His remarks came ahead of his visit to China on Friday, and again France finds itself at odds with the US.
Chirac (right) sees rich opportunities in China's boom
Washington is urging the EU not to lift an embargo that was imposed after the 1989 crackdown on pro-democracy protesters in Tiananmen Square.
Mr Chirac's trip to China is aimed at boosting flourishing trade relations.
When Chinese President Hu Jintao visited France earlier this year, Paris not only laid out the red carpet but turned the Eiffel Tower red in his honour and named 2004 the Year of China.
Now that Gallic charm offensive appears to be paying off as Mr Chirac makes his return visit to Beijing.
China is a political and economic priority for France, an area in which it is competing fiercely and successfully with the US for business and influence.
America may have been faster to woo China, but France is doing its best to catch up.
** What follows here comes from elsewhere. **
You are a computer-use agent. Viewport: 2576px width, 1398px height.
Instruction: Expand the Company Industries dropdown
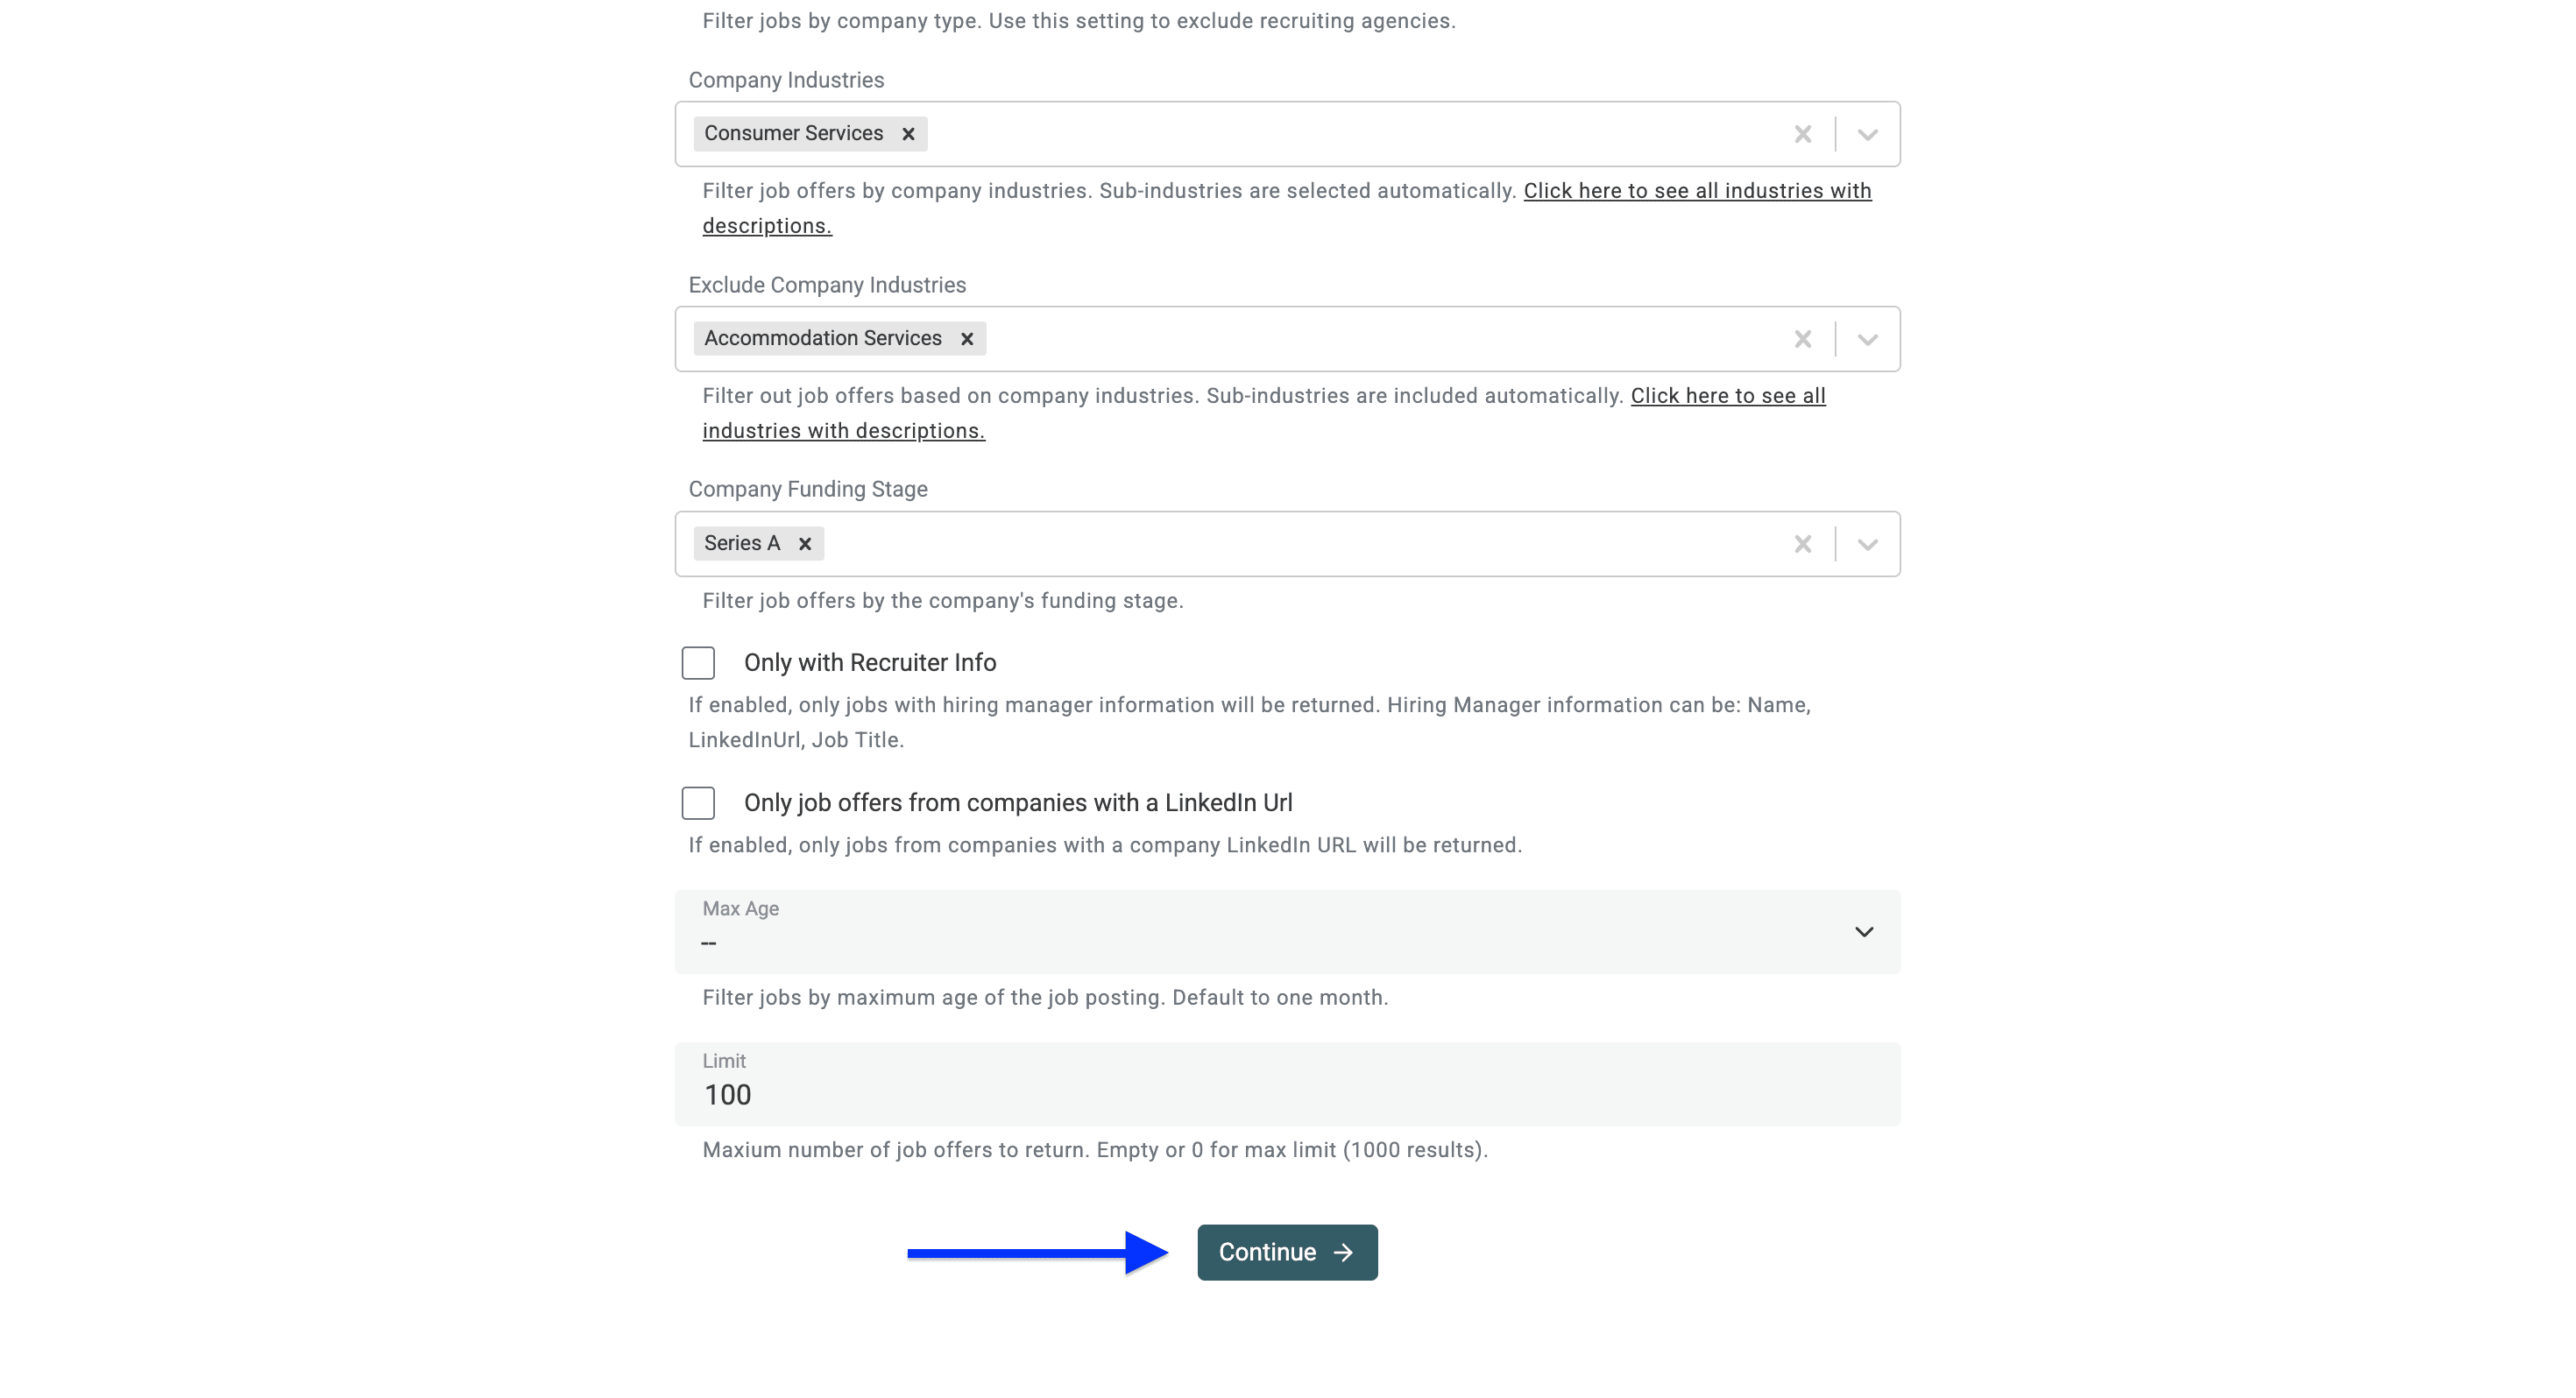pyautogui.click(x=1868, y=133)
Mr Chirac is bringing with him four ministers and more than 50 leading French businessmen to discuss deals with China.
Among the biggest is an $8bn (£4.47bn or 6.48bn euros) contract to construct four nuclear reactors there, with a Franco-German group pitted against an Anglo-American bid.
The French aerobatic display team is in China with Mr Chirac
Another major project is the planned high-speed train from Beijing to Shanghai, for which France believes its TGV trains would be ideal.
As Mr Chirac has made clear, he also believes French defence companies could do well in China - if only Europe would lift its arms embargo.
However, the sensitive issue of human rights in China is unlikely to figure high on the agenda during the French president's visit.
In the short term, France is unlikely to catch up with the level of German investment in the lucrative Chinese market, but its efforts are helping to ensure that if present trends continue, Europe as a whole could soon be China's largest trading partner.